[Reading passage]:
Adjustment to Baseline to Account for

Inability to Place 25T Crane on Hearth

By reference to 1 August 2005, as-planned programme:

· Lift crane onto hearth 6 October 2005

· Remove crane from hearth 31 December 2005

= 12.3 weeks

In my opinion to recover from the disruption caused by not being able to place a crane on the hearth, this would required additional crane and rigging resources for the period when the crane was planned to be on the hearth.[sic]

Consequently I have allowed for 1 additional 50T crane at $11,340 per week (reference paragraph 104 of MG 1) and 0.5 additional rigger at $64.4/hr (paragraph 69 of MG 2), for the 12.3 week period between 6 October 2005 and 31 December 2005.

50T crane

1 x 12.3weeks x $11,340/week = $139,482

Rigger

0.5 x 12.3weeks x 56hrs x $64.41/hr = $22,182.804

Total

$161,664.804

  1. Unquestionably, Mainteck saved an amount of money reflecting the benefit of not having to hire a crane and employ a rigger. That was a readily quantifiable amount, and Mr Griffith expressed the opinion that it was $161,664.804 (an estimate descending to fractions of a cent). But the Referee was repeatedly, and entirely plausibly, expressing the view that in order to quantify the true cost of Mainteck's decision not to use a hearth crane, it was necessary not merely to have regard to the saved cost of crane and rigger, but also to express a view as to the extent and cost of the "major" disruptions Mainteck's decision caused. That is, in my view self-evidently, the ordinary meaning of the second sentence of [468] and the first sentence of [471] reproduced above.

[Material provided]:

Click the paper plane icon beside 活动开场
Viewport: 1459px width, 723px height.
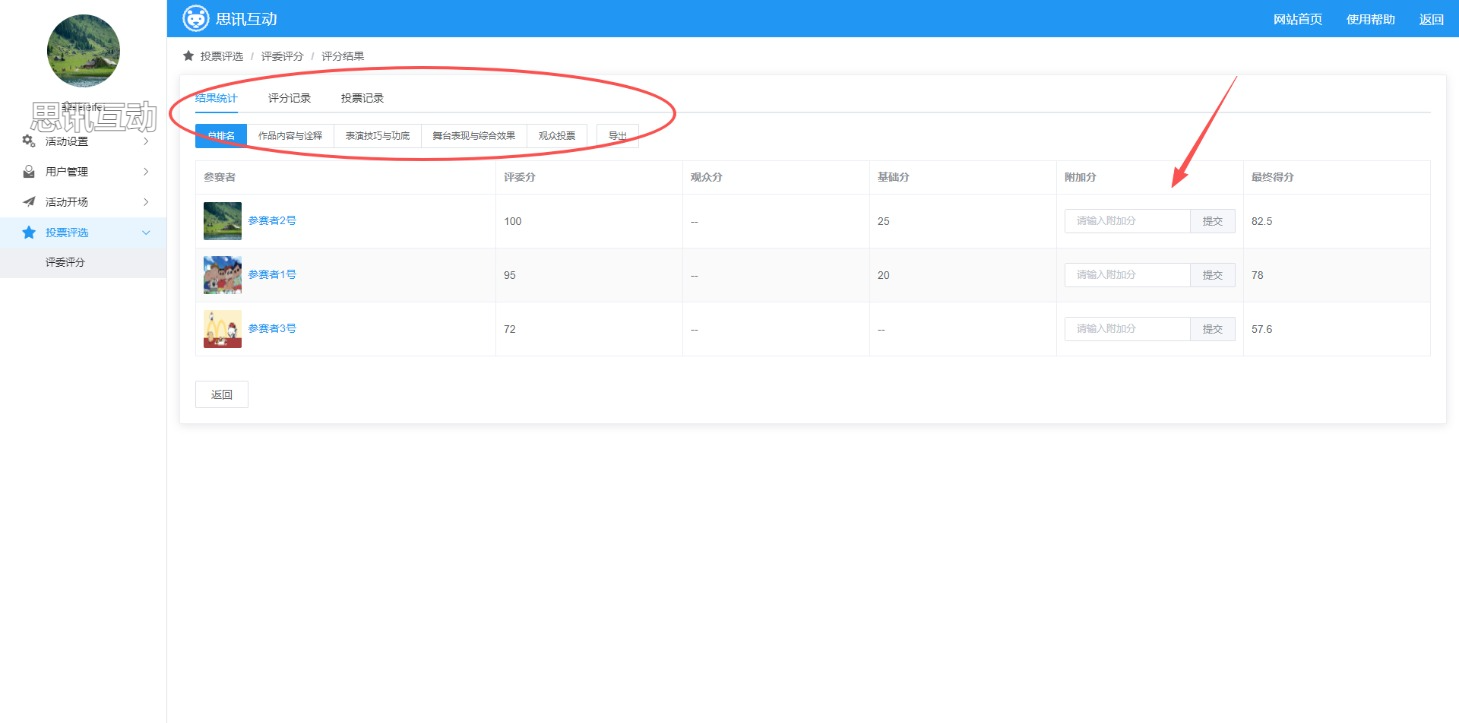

[Direction 1]: Rewrite the part of the crane baseline adjustment text that begins at the words "0.5 x 12.3weeks x 56hrs x" and stops after "[471] reproduced above.", putting "Arbitrator" in place of "Referee".
[Direction 2]: Translate this sentence from the crane baseline adjustment text into French: "Unquestionably, Mainteck saved an amount of money reflecting the benefit of not having to hire a crane and employ a rigger."

[Worked solution 1]:
0.5 x 12.3weeks x 56hrs x $64.41/hr = $22,182.804

Total

$161,664.804

  1. Unquestionably, Mainteck saved an amount of money reflecting the benefit of not having to hire a crane and employ a rigger. That was a readily quantifiable amount, and Mr Griffith expressed the opinion that it was $161,664.804 (an estimate descending to fractions of a cent). But the Arbitrator was repeatedly, and entirely plausibly, expressing the view that in order to quantify the true cost of Mainteck's decision not to use a hearth crane, it was necessary not merely to have regard to the saved cost of crane and rigger, but also to express a view as to the extent and cost of the "major" disruptions Mainteck's decision caused. That is, in my view self-evidently, the ordinary meaning of the second sentence of [468] and the first sentence of [471] reproduced above.

[Worked solution 2]: Incontestablement, Mainteck a économisé une somme d'argent correspondant à l'avantage de ne pas avoir à louer une grue ni à employer un gréeur.